**TRY IT:** Output the number of lines in the entries below with the string "time" in them, and nothing further.

**EXTRACTED MATERIAL:**
▬▬▬▬▬▬
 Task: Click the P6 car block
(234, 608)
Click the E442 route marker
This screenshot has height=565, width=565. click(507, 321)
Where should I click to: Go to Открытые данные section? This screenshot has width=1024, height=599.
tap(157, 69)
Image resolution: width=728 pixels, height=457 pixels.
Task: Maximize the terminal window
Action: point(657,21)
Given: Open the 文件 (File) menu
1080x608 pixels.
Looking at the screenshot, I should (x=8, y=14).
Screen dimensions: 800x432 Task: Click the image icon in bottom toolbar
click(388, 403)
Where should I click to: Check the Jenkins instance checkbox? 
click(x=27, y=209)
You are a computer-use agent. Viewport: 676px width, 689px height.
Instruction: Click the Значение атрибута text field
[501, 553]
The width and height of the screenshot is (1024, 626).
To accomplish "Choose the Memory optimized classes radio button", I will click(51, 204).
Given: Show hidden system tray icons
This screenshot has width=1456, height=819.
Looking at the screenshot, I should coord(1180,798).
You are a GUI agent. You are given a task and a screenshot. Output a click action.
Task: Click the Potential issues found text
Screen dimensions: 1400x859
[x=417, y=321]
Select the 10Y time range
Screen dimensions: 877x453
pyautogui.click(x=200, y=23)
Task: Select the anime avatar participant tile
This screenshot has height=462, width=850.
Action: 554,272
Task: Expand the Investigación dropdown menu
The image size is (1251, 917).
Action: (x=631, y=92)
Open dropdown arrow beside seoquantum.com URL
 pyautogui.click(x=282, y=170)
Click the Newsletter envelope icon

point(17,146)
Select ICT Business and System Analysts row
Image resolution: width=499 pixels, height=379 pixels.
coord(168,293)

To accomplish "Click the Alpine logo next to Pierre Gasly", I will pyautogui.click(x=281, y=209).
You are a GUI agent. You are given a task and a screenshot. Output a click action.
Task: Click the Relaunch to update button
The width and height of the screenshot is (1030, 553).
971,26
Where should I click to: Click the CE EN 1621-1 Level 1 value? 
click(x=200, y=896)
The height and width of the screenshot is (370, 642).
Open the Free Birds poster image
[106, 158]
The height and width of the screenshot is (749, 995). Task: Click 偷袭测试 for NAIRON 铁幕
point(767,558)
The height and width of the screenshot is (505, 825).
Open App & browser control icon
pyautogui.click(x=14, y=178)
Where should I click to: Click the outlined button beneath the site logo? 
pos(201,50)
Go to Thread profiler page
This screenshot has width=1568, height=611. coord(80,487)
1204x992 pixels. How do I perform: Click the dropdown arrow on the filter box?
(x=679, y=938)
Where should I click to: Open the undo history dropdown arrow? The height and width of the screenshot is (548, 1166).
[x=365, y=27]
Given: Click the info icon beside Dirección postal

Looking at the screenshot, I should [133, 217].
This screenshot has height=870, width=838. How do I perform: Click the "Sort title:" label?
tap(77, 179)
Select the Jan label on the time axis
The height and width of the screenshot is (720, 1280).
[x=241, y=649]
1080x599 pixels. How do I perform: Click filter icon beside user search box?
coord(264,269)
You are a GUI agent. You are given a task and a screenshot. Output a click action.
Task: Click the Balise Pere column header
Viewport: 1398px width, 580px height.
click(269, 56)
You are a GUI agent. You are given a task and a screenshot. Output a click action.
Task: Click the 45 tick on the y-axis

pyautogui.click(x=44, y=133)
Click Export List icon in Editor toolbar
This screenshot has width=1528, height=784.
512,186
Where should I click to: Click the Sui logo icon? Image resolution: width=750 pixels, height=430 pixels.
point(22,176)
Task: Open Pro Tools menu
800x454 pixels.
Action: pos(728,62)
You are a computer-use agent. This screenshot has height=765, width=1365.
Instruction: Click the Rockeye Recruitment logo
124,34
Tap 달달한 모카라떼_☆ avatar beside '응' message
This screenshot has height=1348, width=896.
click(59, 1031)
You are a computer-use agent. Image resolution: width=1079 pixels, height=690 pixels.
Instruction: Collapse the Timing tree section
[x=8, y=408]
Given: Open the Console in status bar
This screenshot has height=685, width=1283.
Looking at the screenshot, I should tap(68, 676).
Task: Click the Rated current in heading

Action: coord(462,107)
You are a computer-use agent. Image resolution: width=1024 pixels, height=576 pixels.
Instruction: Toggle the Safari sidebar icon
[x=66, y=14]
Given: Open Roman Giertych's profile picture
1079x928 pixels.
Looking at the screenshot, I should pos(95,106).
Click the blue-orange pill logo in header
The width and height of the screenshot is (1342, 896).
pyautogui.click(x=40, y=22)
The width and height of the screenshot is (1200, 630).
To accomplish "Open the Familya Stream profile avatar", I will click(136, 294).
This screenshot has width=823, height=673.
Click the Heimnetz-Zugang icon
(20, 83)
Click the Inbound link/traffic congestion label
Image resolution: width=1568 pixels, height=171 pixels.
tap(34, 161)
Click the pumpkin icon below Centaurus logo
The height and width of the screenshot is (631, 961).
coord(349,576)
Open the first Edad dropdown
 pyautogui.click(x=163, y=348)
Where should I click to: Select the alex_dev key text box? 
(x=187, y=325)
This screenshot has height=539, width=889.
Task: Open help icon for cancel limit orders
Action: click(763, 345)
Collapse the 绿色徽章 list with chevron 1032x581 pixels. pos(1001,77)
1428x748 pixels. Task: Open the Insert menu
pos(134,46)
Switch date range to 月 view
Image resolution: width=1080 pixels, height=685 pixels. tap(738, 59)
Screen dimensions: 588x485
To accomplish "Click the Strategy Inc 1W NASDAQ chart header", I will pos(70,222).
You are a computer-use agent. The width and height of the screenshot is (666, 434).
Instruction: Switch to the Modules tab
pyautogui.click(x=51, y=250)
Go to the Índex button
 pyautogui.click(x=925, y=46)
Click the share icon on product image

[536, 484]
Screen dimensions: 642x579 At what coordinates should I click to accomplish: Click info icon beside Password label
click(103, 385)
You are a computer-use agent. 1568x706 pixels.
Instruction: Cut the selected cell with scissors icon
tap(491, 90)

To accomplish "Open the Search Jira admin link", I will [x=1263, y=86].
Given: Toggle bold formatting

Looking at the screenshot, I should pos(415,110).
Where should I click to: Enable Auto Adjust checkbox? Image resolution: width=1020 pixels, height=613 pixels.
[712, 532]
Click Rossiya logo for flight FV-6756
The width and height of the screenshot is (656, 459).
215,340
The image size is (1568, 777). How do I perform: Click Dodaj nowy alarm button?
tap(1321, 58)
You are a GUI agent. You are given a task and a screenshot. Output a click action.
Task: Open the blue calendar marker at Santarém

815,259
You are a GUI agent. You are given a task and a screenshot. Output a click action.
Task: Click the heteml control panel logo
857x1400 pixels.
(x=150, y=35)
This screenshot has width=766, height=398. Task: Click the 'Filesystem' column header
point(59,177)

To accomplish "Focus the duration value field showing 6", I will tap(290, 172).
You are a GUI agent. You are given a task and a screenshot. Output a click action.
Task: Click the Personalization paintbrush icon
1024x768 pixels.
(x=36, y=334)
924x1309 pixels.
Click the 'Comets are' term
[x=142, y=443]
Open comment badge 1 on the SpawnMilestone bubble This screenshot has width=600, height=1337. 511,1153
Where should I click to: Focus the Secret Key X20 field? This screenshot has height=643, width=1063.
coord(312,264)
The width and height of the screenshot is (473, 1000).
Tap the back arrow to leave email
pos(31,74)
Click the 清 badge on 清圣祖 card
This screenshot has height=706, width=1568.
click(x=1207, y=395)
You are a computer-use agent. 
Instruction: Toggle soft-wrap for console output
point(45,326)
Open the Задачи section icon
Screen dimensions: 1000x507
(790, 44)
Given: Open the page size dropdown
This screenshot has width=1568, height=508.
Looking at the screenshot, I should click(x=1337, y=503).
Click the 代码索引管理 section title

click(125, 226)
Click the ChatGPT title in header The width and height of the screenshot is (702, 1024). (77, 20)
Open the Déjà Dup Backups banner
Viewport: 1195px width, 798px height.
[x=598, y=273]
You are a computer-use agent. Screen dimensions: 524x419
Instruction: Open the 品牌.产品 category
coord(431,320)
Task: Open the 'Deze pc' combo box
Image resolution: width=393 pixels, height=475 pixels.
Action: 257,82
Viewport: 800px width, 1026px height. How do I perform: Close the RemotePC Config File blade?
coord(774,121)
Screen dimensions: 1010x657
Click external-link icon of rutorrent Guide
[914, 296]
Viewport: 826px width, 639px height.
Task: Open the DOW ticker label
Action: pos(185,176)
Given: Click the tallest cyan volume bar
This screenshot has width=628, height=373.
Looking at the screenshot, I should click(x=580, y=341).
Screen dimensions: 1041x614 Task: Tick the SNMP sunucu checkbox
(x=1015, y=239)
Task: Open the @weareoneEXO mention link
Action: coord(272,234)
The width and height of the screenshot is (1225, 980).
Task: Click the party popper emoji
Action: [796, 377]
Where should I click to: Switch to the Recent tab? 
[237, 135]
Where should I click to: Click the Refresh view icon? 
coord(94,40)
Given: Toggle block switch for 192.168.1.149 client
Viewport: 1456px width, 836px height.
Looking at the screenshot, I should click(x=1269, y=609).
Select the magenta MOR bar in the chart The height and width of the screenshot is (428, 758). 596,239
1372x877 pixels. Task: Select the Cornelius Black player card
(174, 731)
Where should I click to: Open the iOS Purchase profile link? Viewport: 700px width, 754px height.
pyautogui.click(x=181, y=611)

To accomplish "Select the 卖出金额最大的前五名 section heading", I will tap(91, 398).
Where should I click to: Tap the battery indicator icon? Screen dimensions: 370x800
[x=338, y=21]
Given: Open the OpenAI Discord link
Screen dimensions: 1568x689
▬▬▬▬▬▬
**EXERCISE SOLUTION:** 2